◆ What is expected:
If a line in the entries below contains the word "Sciences", it counts; report how many such lines there are, and only that number.

◆ Record set:
════════════════════

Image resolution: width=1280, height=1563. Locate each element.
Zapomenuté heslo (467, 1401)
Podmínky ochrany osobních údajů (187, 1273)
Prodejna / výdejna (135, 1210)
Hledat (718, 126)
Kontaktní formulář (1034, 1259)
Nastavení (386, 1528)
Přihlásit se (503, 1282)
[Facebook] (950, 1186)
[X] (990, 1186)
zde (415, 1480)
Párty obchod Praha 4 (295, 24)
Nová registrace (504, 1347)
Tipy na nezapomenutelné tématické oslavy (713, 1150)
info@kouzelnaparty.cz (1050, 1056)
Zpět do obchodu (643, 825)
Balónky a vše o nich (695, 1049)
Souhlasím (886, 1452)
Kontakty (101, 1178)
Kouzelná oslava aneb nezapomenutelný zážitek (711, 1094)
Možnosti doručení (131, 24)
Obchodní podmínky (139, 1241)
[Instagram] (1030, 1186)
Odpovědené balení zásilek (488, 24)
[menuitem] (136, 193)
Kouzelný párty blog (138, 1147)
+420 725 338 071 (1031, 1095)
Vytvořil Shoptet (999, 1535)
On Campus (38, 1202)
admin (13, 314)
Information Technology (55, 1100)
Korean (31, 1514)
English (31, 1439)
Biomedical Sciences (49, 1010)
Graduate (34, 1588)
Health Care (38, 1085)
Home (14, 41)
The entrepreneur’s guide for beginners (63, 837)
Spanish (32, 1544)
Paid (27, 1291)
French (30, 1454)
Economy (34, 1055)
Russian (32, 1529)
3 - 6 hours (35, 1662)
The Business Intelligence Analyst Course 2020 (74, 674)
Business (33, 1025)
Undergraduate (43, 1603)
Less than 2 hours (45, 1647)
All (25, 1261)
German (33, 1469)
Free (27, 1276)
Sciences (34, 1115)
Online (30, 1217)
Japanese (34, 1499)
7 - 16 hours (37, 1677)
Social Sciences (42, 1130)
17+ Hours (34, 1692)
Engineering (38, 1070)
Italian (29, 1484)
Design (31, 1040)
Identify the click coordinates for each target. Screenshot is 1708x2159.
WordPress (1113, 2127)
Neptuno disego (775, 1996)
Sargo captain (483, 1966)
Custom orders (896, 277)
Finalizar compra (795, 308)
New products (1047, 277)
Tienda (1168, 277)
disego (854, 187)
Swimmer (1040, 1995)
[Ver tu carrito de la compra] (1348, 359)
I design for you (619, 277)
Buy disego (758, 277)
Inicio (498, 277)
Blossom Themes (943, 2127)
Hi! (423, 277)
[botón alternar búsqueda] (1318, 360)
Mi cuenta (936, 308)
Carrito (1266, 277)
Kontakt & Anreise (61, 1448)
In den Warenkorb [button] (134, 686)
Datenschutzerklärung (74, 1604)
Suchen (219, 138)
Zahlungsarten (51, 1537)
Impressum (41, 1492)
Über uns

════════════════════

◆ Output for this exercise:
3